4. Should you reevaluate your budget?

A new job likely will bring changes in both income and expenses, making it a good idea to take another look at your budget, said Nayan Ranchhod, managing director of Silver Lining Wealth Advisors in Scottsdale.

Your income could change substantially, and the costs you have borne for workplace benefits could change, too, possibly altering your take-home pay significantly.

For example, your new employer might not let you participate in its 401(k) plan for maybe three months, Ranchhod said. Consequently, you could reap an unusually high amount of take-home pay over that period.
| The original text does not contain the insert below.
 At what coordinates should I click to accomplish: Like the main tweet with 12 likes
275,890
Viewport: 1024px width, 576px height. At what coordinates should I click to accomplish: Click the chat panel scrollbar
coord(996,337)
Make sure you realize it's temporary, if you intend to join the employer's retirement plan eventually.

A new job likely will bring changes in both income and expenses, making it a good idea to take another look at your budget, suggests Nayan Ranchhod, managing director of Silver Lining Wealth Advisors in Scottsdale.

You might add more to other savings or investment accounts over this period or elect to pay down credit card debts, he said.

You would have more money to work with if you receive a signing bonus.

These incentives appear more common at a time when many employers are having trouble attracting workers.

5. What to do with your 401(k) plan?

If you already joined a 401(k) plan, you face several options.

You could leave the account at your old employer (if that option is available), switch to the new employer's retirement plan (if available), transfer the money into a rollover Individual Retirement Account or cash it out.

Transferring the money to a rollover IRA at a brokerage of your choice often is a good choice, providing flexibility, a wide choice of investments and the ability to consolidate investments.

With a rollover IRA, you also retain the tax-sheltered nature of the account. However, 401(k) plans typically feature greater creditor protection compared to IRAs.

Cashing out your 401(k) and spending the money usually is the worst decision.

You would incur ordinary taxes on the amount withdrawn and a 10% penalty if you're under age 59 1/2. Plus, you would remove money from your retirement account, possibly setting you back years — if not decades.

6. Are you ready to scrutinize benefits?

A new job usually entails a lot of change — new colleagues, a new culture and possibly different responsibilities.

It all could feel overwhelming, but you should make time to get acquainted with the many health, retirement and other benefits at your new workplace.

In fact, it's a fresh chance to evaluate some of the less-obvious benefits that might be available such as dependent-care help, tuition reimbursement plans, employee-discount programs and disability insurance, Ranchhod said.

Disability insurance isn't just for physical injuries.

"It also could be good for mental health, being burned out or having stress-related issues," he said. It's a means to protect one of your most important assets — your paycheck.

Read more on mental health: Should I disclose my depression struggles during a job interview? Ask HR

Choosing the right benefits package isn't so critical if you land a new job in late summer or early fall. That's because the annual open-enrollment season typically starts in early November, so you will have another chance to get things right if you failed to do so when first hired.